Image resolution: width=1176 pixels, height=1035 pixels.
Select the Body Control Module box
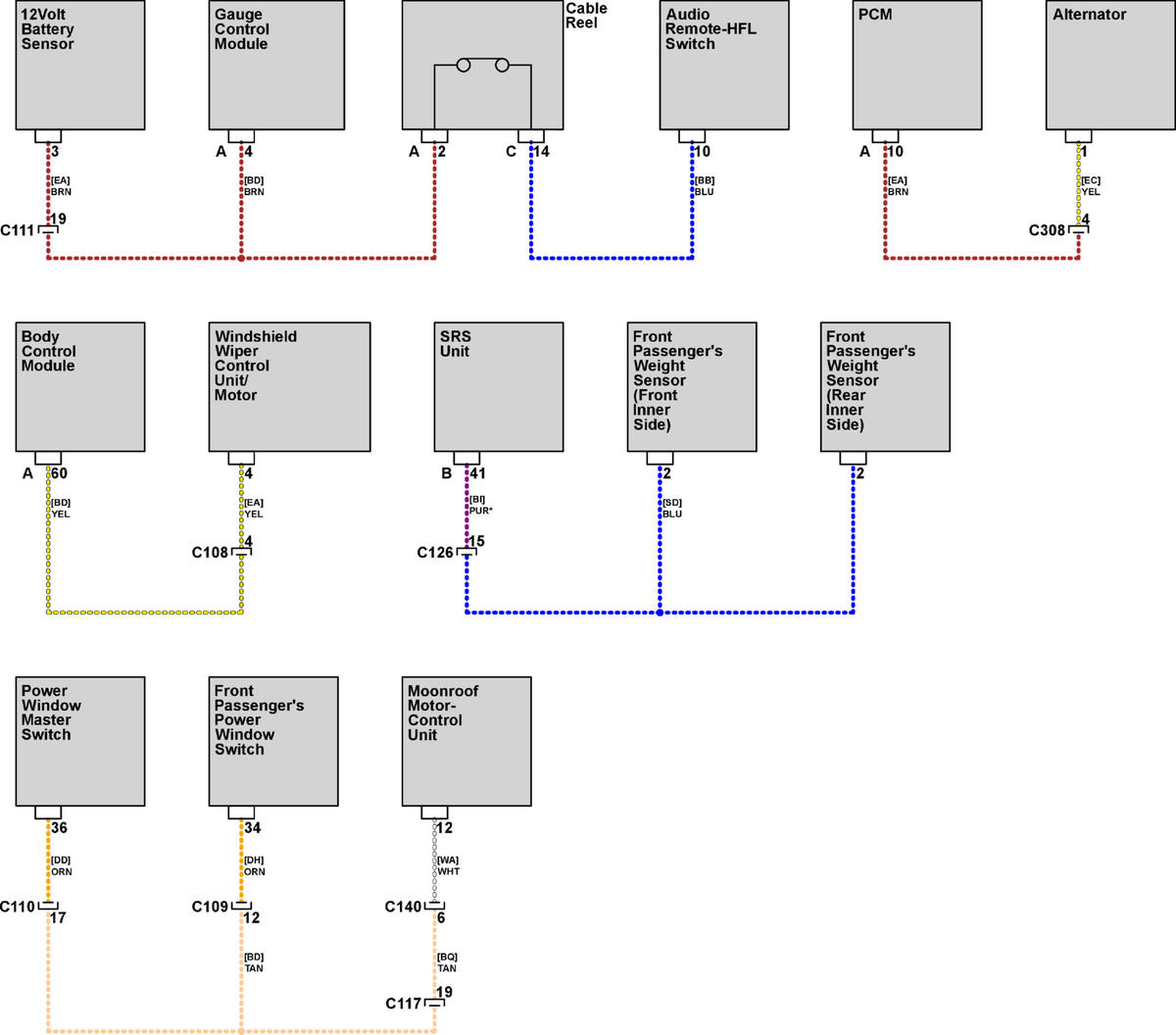[x=80, y=387]
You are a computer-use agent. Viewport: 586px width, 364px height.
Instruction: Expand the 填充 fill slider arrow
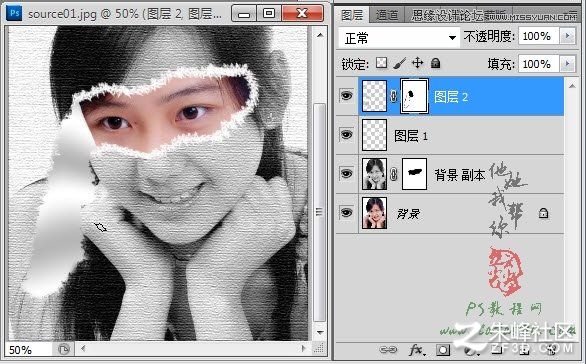click(x=568, y=64)
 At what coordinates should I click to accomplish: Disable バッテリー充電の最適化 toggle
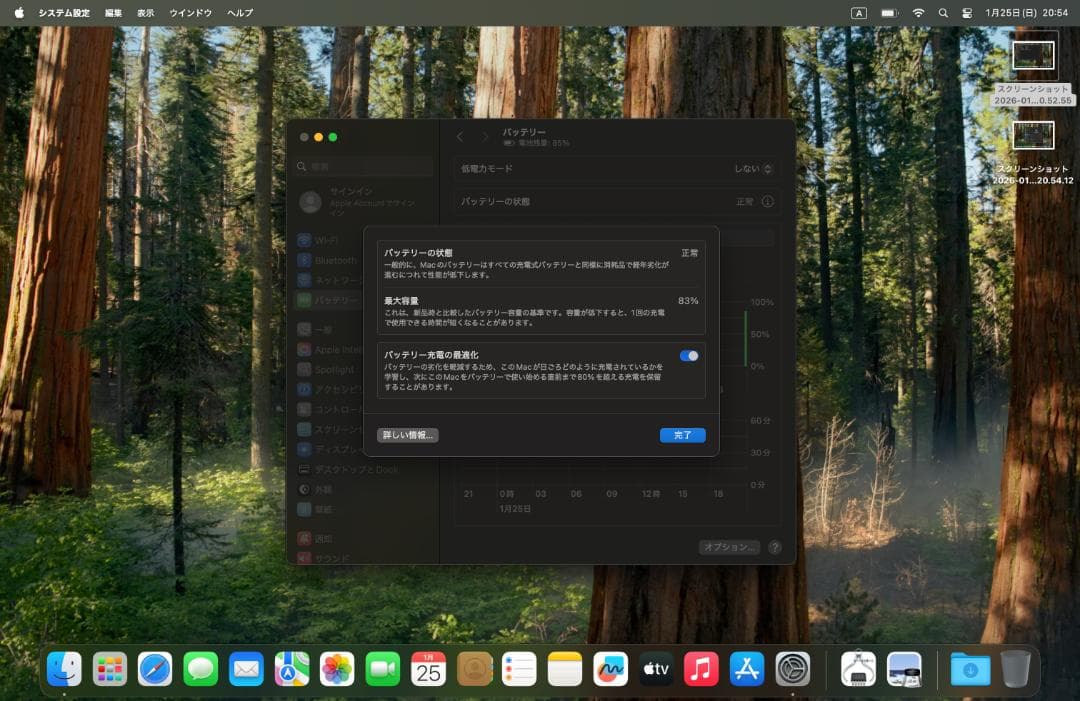(x=687, y=354)
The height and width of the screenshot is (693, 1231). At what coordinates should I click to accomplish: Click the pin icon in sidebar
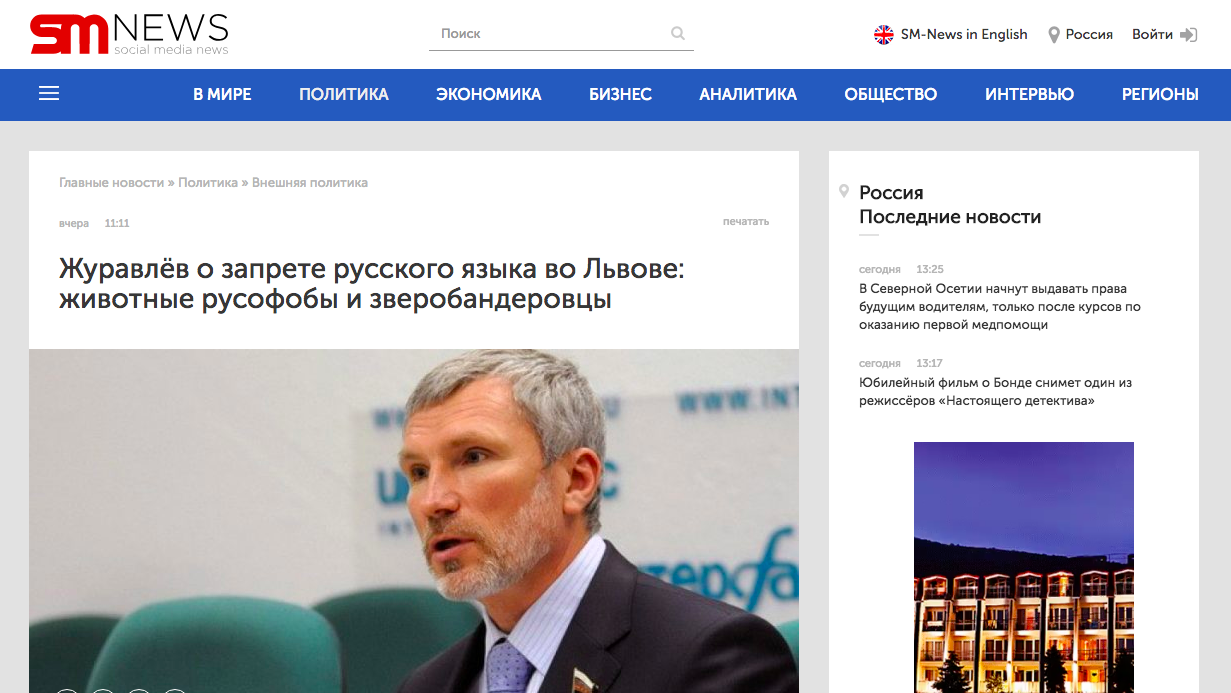[x=844, y=191]
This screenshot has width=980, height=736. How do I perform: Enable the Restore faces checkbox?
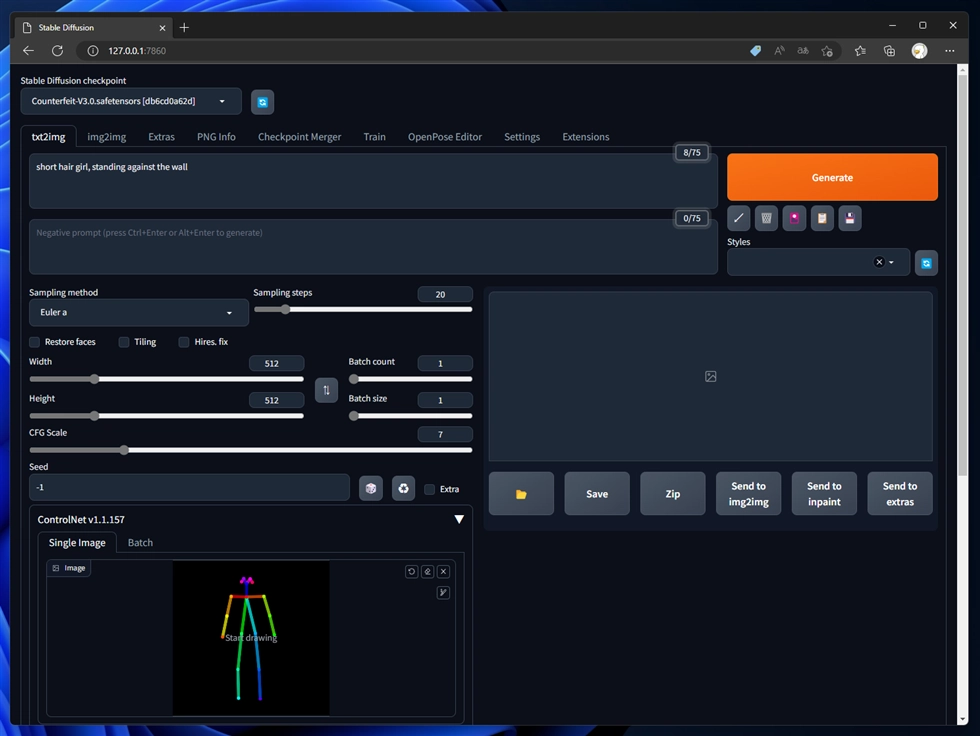tap(35, 342)
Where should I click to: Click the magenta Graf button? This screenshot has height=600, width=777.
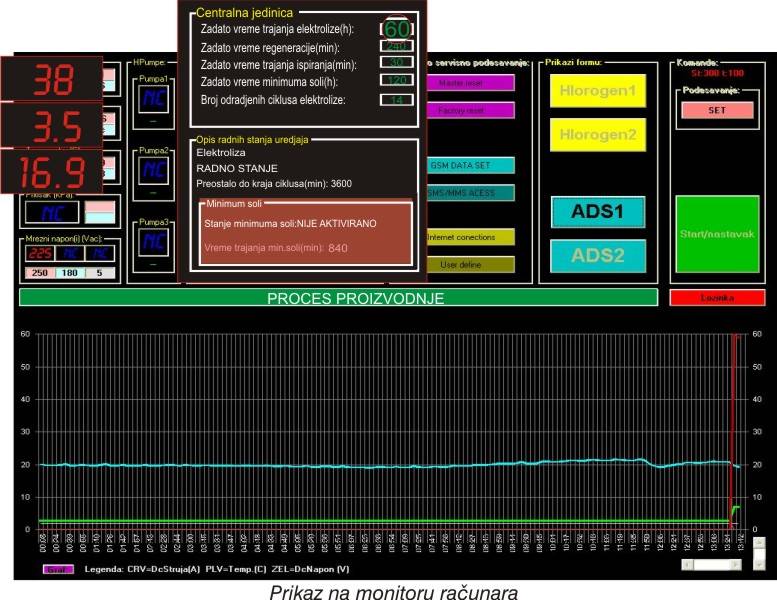[x=58, y=568]
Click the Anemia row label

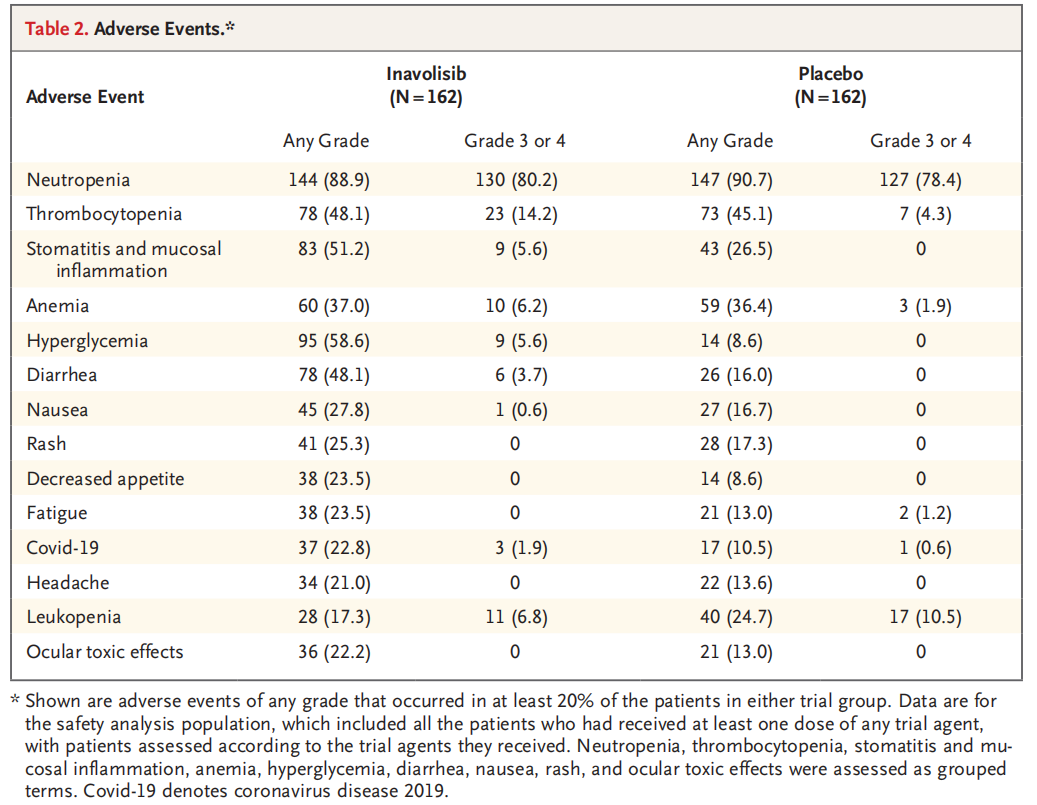click(x=57, y=306)
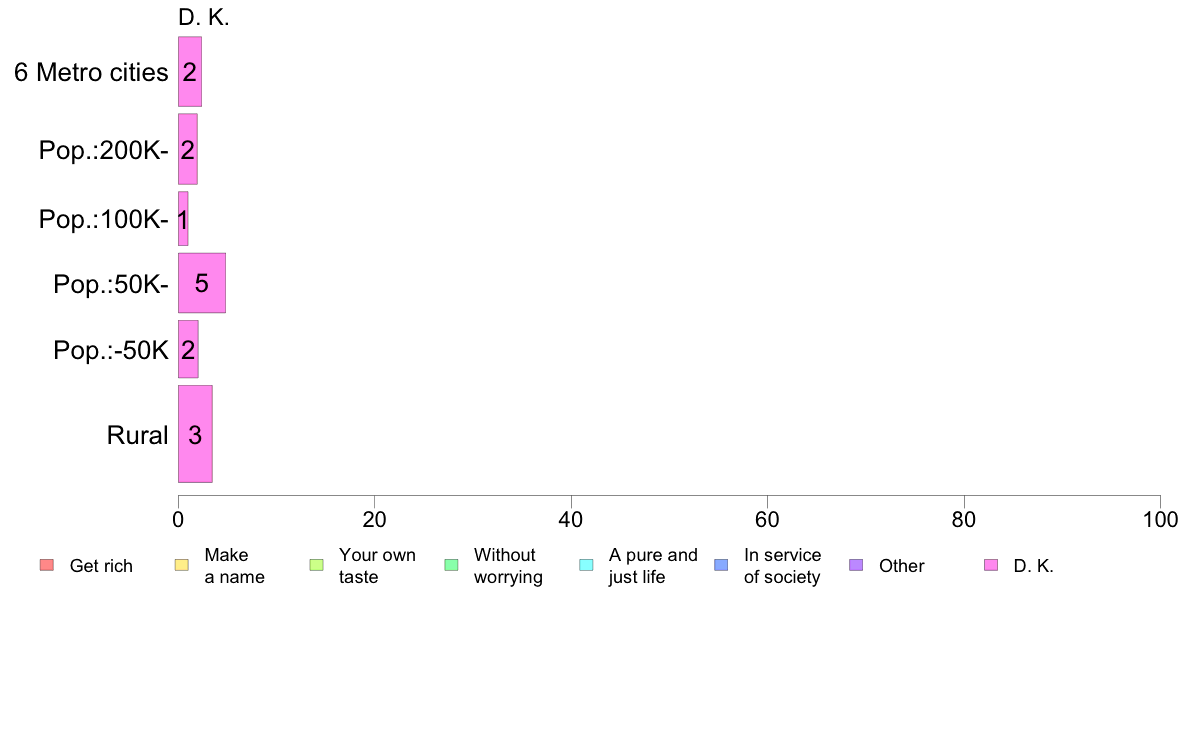1188x736 pixels.
Task: Click the Pop.:200K- bar
Action: (188, 149)
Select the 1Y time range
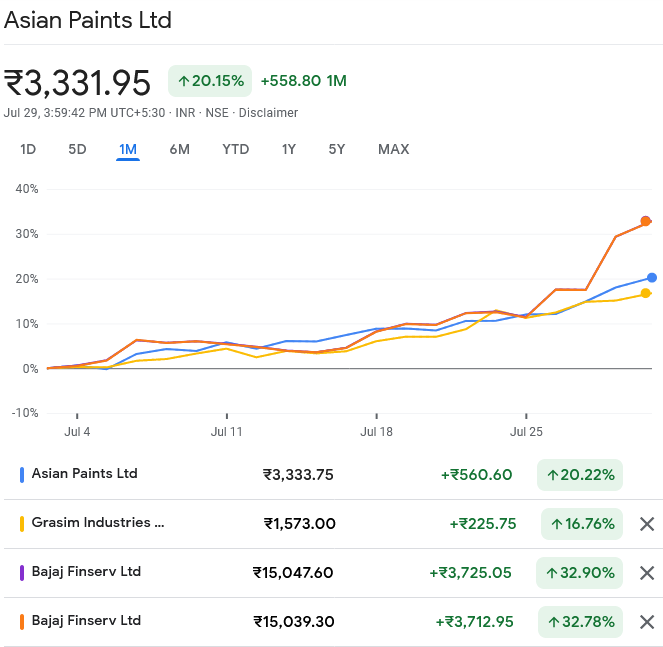 pyautogui.click(x=288, y=149)
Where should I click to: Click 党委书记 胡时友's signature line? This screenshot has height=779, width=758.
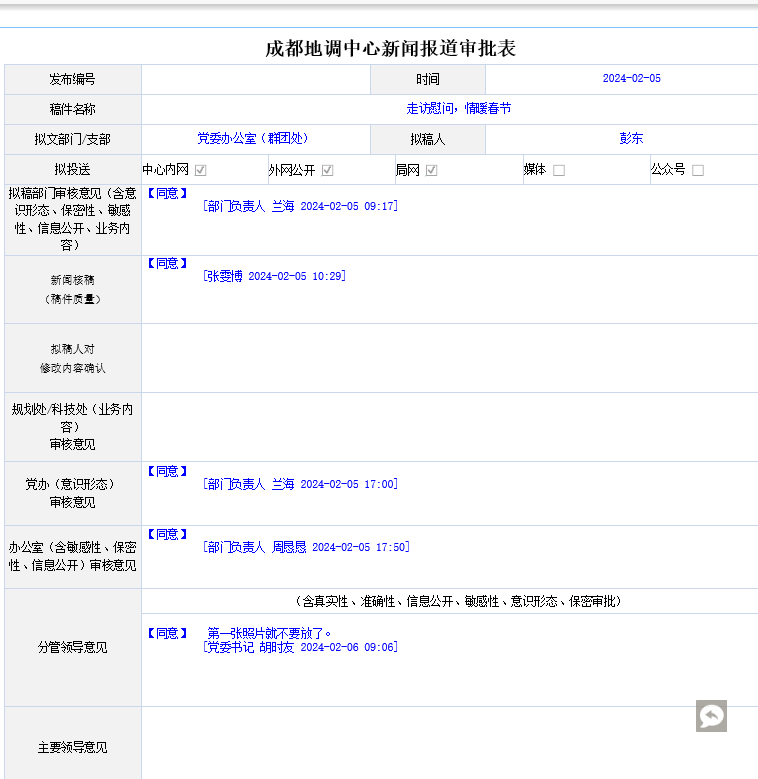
* * * * * * * * *
Task item: Leaving every picture aside, transcribe exactly the lines from the one that contains "Select the 1Y time range" through the final line of the listing above, inclusive.

Output:
Select the 1Y time range
 pyautogui.click(x=288, y=149)
Where should I click to: Click 党委书记 胡时友's signature line? This screenshot has height=779, width=758.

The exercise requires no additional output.